Forgive Me Lord, For I Have Sinned.

Yes, well:

  Forgive me Lord, for I have sinned: it is nine weeks since my last grayling.


It is indeed just on nine weeks since I last caught a grayling.  Now this would not normally worry me, but...the previous nine trips to the rivers ALL produced at least one grayling for me.  These rivers are not overflowing with our ladies, but to follow nine successes with nine failures is just not right. Unfair tactics by old Thymallus.  And I have no idea why!   The rivers were very similar in character on all of the days I fished. Low and clear.  The only thing worth mentioning is that the two batches of trips, the successes and the failures were separated by the almost biblical and constant floods of January and February.  Had the fish forgotten how to feed?   So I wonder if my sins have been visited upon me so as to see me fail,  and possibly caused those floods to be unleashed upon us too. Have my sins directly been responsible for bestowing the incessant rains upon us, and was I supposed to have built an Ark or something instead of angling?

Sadly for this theory, I have been an atheist since I was six months old, or perhaps since Jesus was conceived, whichever period is the longer.  And of course since then I have always been completely pure and untarnished: White as Snow, although I admit I Mae have occasionally drifted to the West.   There's one for all you trivia aficionados!

But something has changed to make finding those grey ghosts more difficult, and I have no idea what it is. The trips have not been blanks, and many a brown trout nuisance has graced my line during the last couple of months, together with just a couple of chub. 

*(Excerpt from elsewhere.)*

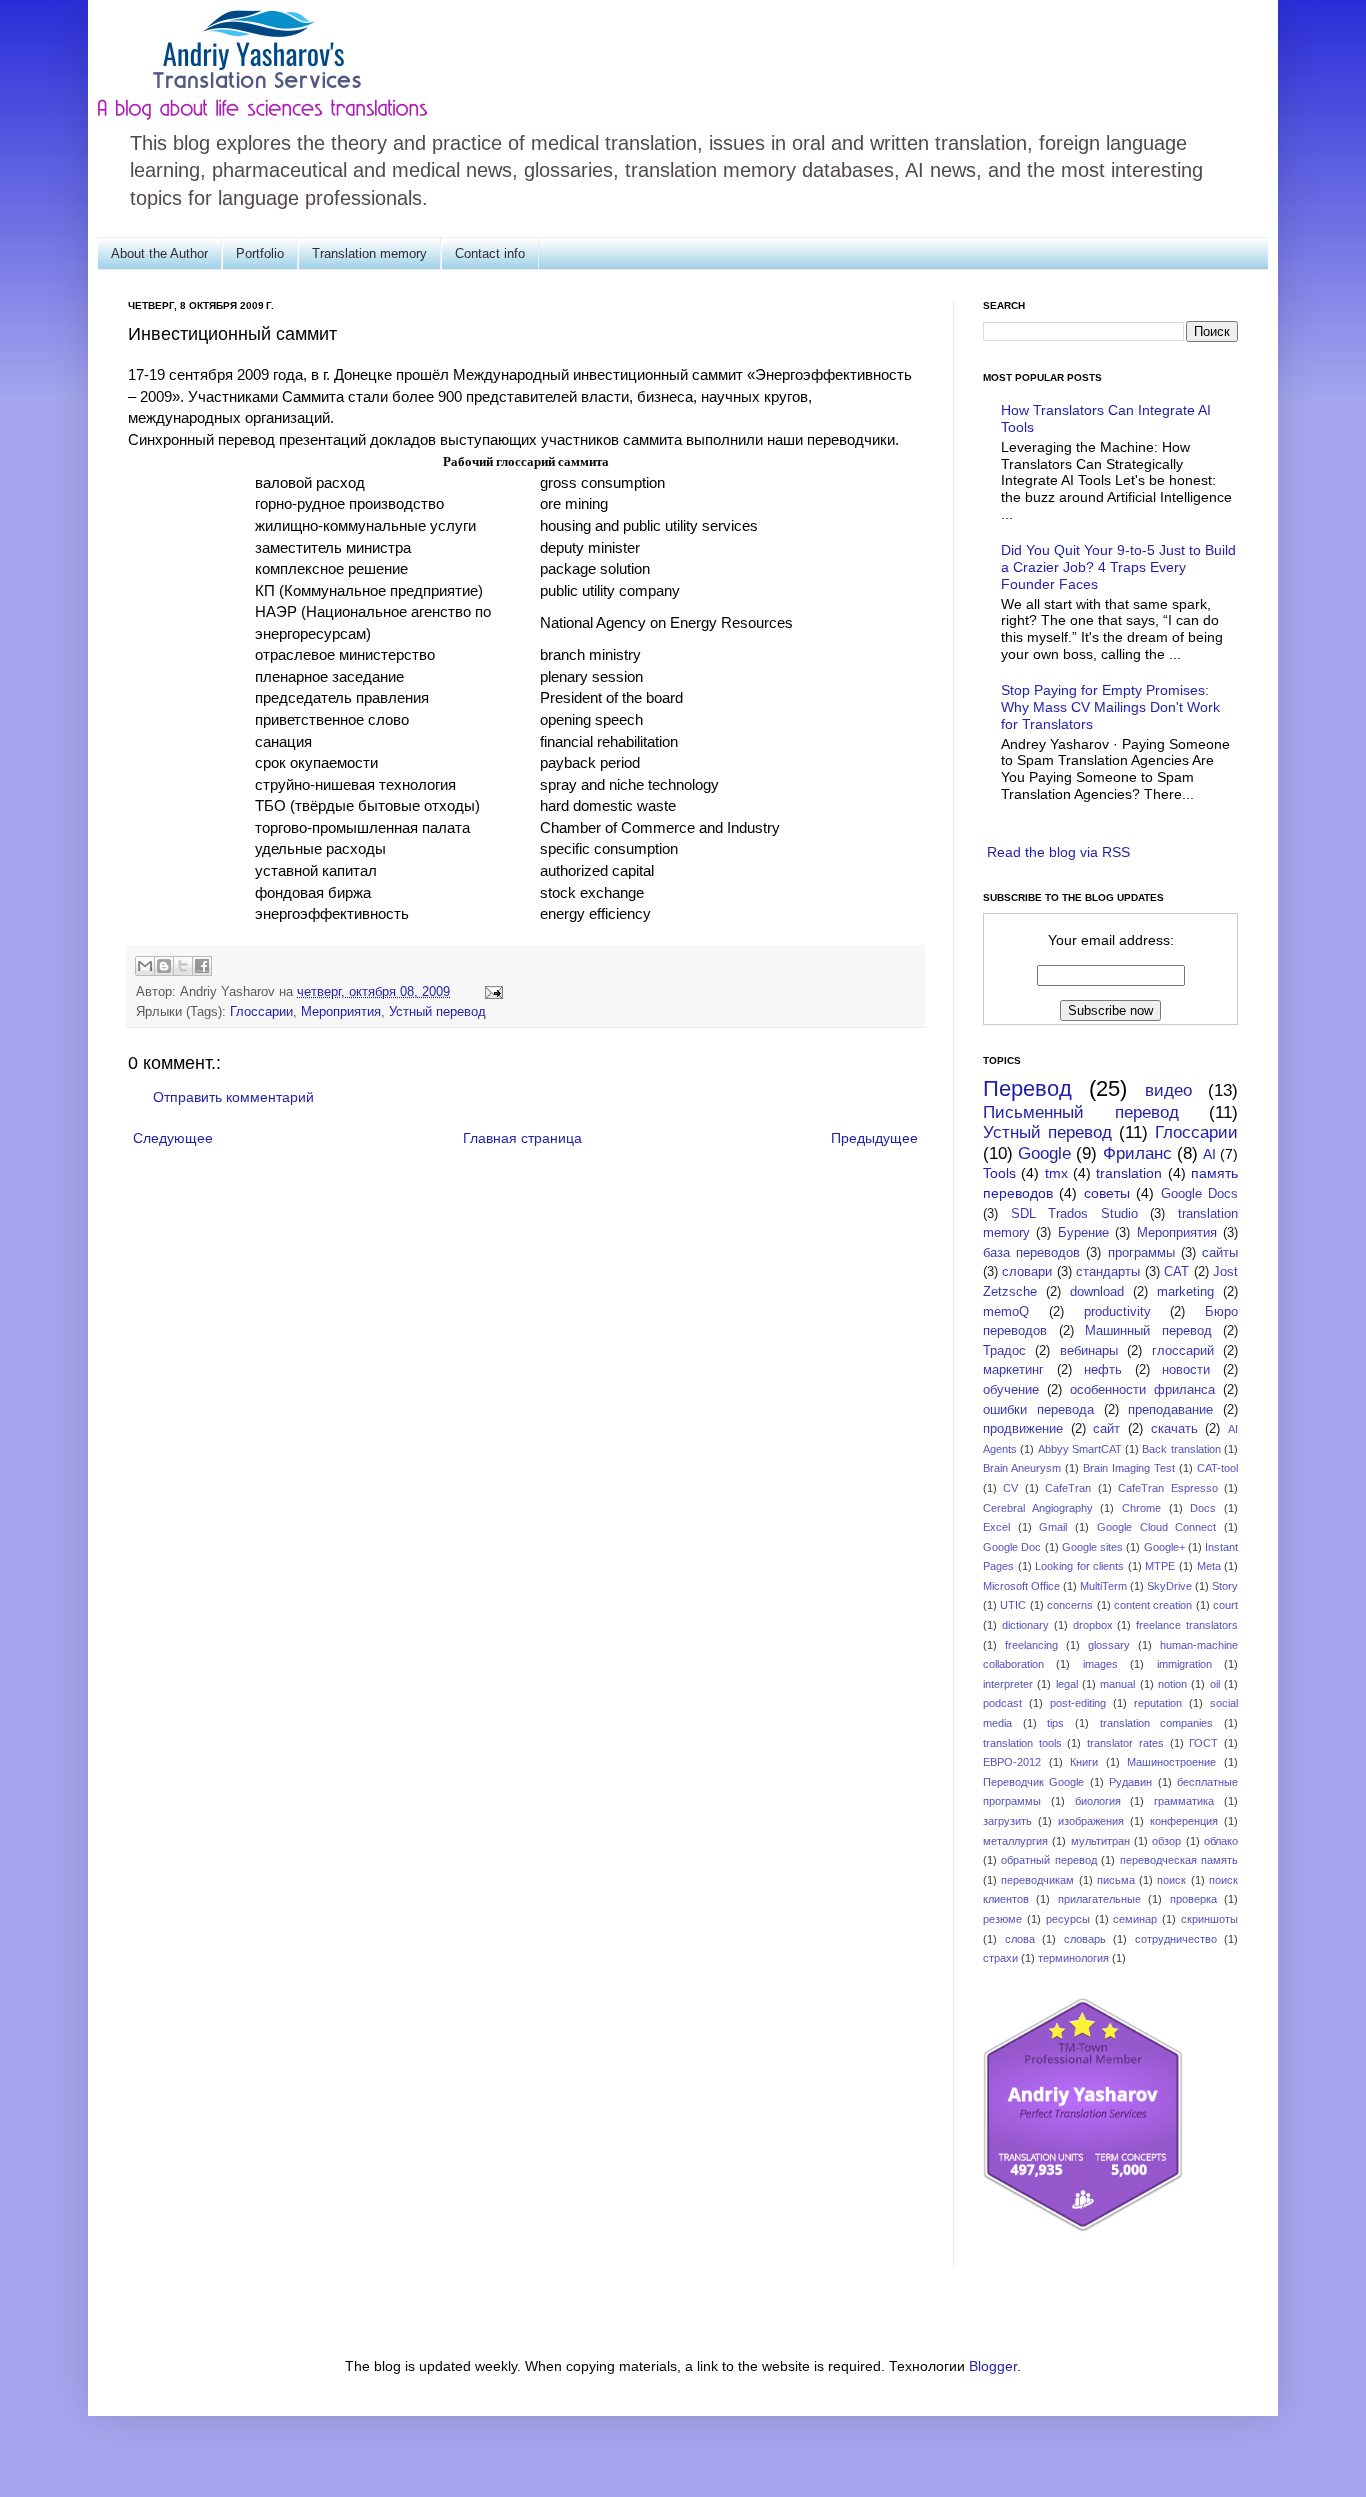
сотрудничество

So today was the last knockings of the coarse season, and one final fling was needed, one last limp down to the river bank.  Just half a day, as I need to finish packing my gear for the trip, because I catch the London Train for the first leg at stupid o'clock tomorrow morning.  But I would rather be stupid than miss the plane.   Only 23 Kilos in my baggage allowance though...enough room for three rods and all the bits and pieces to go with it, together with some bait...if I can get that through customs at the far end?  Some careful packing will be needed.

The morning today began as usual: brown trout, more nuisance fish, 7 of them from the first two swims I occupied.  One was a big nuisance of a little over two pounds, the other a major pest of three pounds.  The rest were small, 4 to 8 ounces.  They were obviously making hay whilst the sun shone  ( it didn't), and feeding furiously in imagined safety whilst the last of the trout close season ebbed away.  Were I able to fish tomorrow in the UK, I have no doubt that the trout would have all disappeared, and the out of season grayling would be throwing themselves on the hook.

But then I changed swims again, at about 11 o'clock, to a spot I have never fished before.   Missed a nibble immediately.   I had repeated my prayer in the title of this post several times over during the day, partly to take the mickey out of my Catholic wife ( whilst she was not there of course), partly to remind myself of what the post title would be.  But I suddenly found that my prayers had actually been answered, and I found myself playing a fish that fought very differently from all those trout.  It was jagging away at the rod tip quite viciously, typical grayling, with no aerobatics at all, and then it sort of "hung" in the current, presumably using its huge dorsal fin to present a large cross section area to the current.  The swim was precarious indeed, and I had only brought my four foot landing net handle with me, for I had not anticipated fishing from a high banking.   But with a stretch I landed the fish without falling in, a nice grayling a couple of ounces over the pound mark. 


  Quite a thin fish...maybe a sign that it too has not found feeding in the floods very easy? Over the next thirty of forty minutes I landed 4 more of them, all bigger than the first, all a little thin, the largest being a very dark coloured male of a pound and nine ounces.   All good fish for the river, which I suspect does not grow them very much larger.  The famine was over, the sea, or river, had parted and allowed me back in.   Back home by one fifteen, after a great morning's fishing.   Good enough to almost make me take up religion.....almost.  But not quite.

The other day, on another river, I found an old bike 3 or 4 feet up the bank, where it had been deposited by the floods.   It gives me hope than any old iron in our rivers will rust away to nothingness.   The wheel rims have all gone, along with much more of the metalwork.  But the front tyre shows little signs of deterioration during what must have been a long immersion.   So my hopes that all the truck and car tyres in the river would one day rot away seem to be unfounded.